Clyde takes the box to a university professor who tells him that it is a dybbuk box that dates back to the 1920s or '30s; it was used to contain a dybbuk, a dislocated spirit as powerful as a demon. Clyde enters Em's room and reads Psalm 91 until a dark but invisible force throws the Tanakh across the room. Clyde then travels to a Hasidic Judaism community in Brooklyn and learns from the rabbi Tzadok that the possession has three main stages; in the third stage, the dybbuk latches onto its human host, becoming one entity with it. The only way to defeat the dybbuk is to lock it back inside the box via a exorcism. Upon further examination on the box, Tzadok learns that the dybbuk's name is "Abyzou", or "Taker of Children".
Later that evening, Em violently attacks her mother when Stephanie discovers her gorging herself like an animal out of the refrigerator.

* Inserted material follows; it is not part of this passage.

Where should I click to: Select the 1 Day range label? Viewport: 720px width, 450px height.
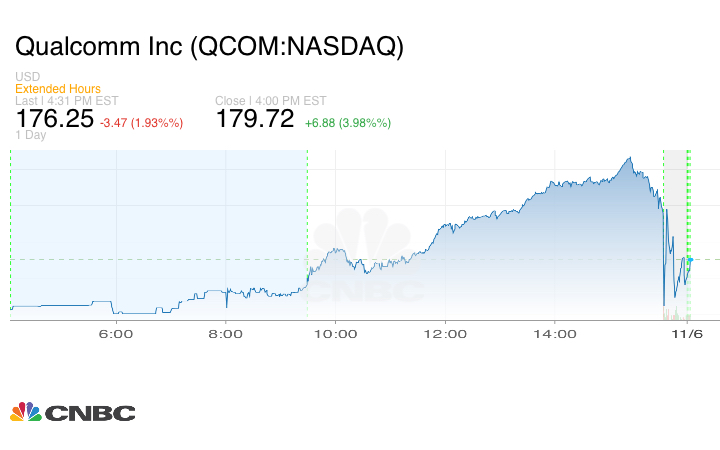[x=31, y=135]
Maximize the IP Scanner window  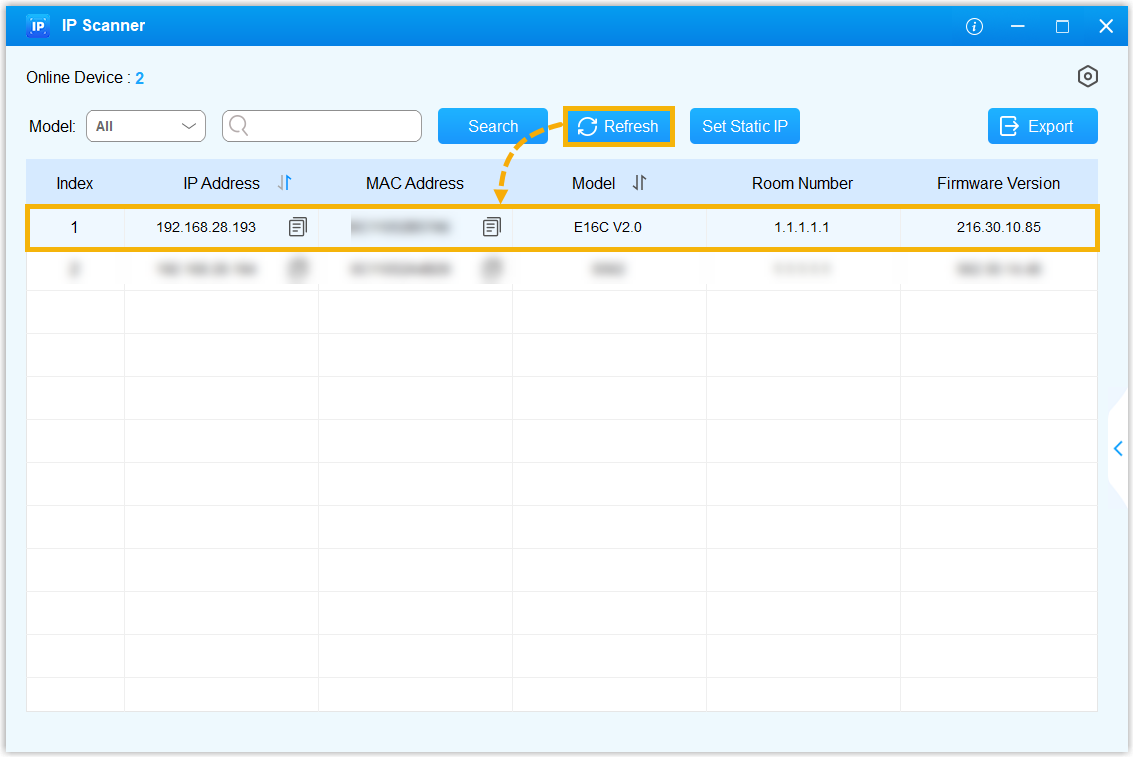1062,27
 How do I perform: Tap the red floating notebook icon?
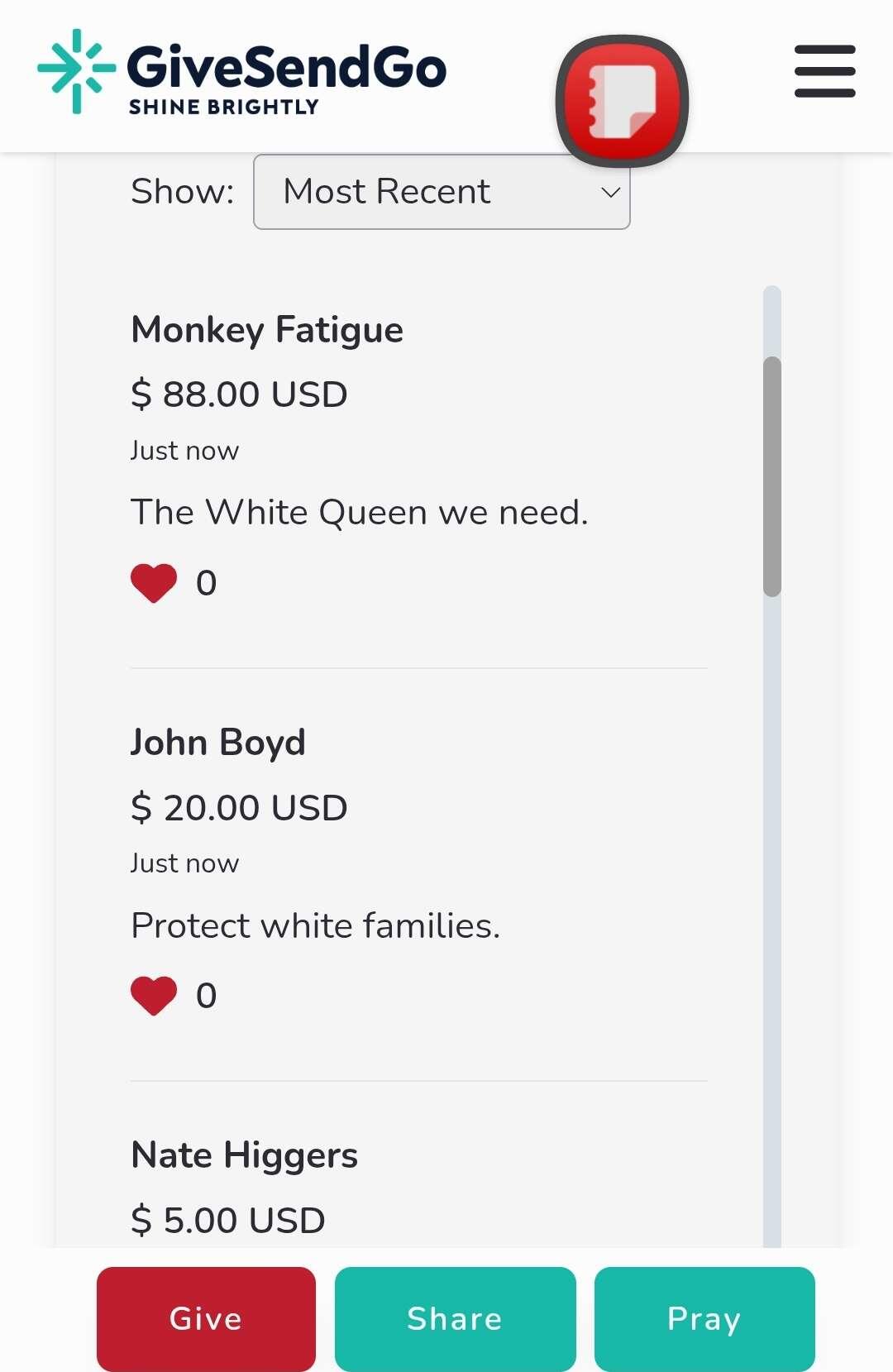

Stephanie's boyfriend Brett suggests that Em be examined by a psychologist.
The next morning, Brett prepares to take Em to the psychologist. However, when Em stares malevolently at Brett, his mouth begins gushing blood and his teeth begin falling out, causing him to drive away frantically. Em has a seizure on the front lawn and is taken to the hospital for an MRI. During the procedure, Stephanie and Hannah are horrified when they see the dybbuk's face in the MRI scans next to Em's heart. Clyde and Tzadok join the family at the hospital and attempt to conduct an exorcism, which results in a struggle between Clyde and the dybbuk. Clyde survives the attack, but the dybbuk is passed from Em to him. Tzadok performs a successful exorcism; Abyzou emerges from Clyde and crawls back into the box. The family is reunited, with Clyde and Stephanie's love rekindled.
Tzadok drives away with the box in Clyde's vehicle but the car is hit by a truck, killing him. The box lands safely some distance from the wreckage, and Abyzou's whispering is heard from it.
Bornedal stated that he was drawn to The Possessions script, having seen it as more of an allegory for divorce than as a true horror film. Actors Sedgwick and Morgan were brought in to play the Breneks; Morgan chose to participate after seeing Calis' audition tape. Parts of the movie were filmed at a former mental institution, Riverview Hospital in Coquitlam.
Jason Haxton, the then-owner of the supposed dybbuk box discussed in the original "A Jinx in a Box?" article on which the film was based, offered to send it to producer Sam Raimi, who was interested yet reluctant. Raimi laughingly told an Entertainment Weekly interviewer, "I didn't want anything to do with it. I'm scared of the thing." He also told the interviewer that he was raised in a Conservative Jewish home: "You don't hear about dybbuks when you go to synagogue. I know the demonic lore of The Exorcist. But what does my faith believe about demonic possession? ... The stories chilled me to the bone." Jeffrey Dean Morgan felt similarly: "In the research I did, I started getting creeped out. My girlfriend was like, 'Let's just make sure that we don't actually go near the real Dybbuk Box.'"
"We were like, 'Hell, no,'" recalls screenwriter Juliet Snowden. "'We don't want to see it. Don't send us a picture of it.'"
Director Ole Bornedal said, "Some really weird things happened. I've never stood underneath a neon light before that wasn't lit, that all of a sudden exploded. The worst thing was, five days after we wrapped the movie, all the props burned. This storage house in Vancouver burned down to the ground, and the fire department does not know the cause. I'm not a superstitious man, and I would like to say, 'Yeah, it's just a coincidence.'"
Roger Ebert of the Chicago Sun-Times gave the film stars, writing, " The Exorcist has influenced a lot of films, and The Possession is one of the better ones". Richard Roeper also gave the movie a B+.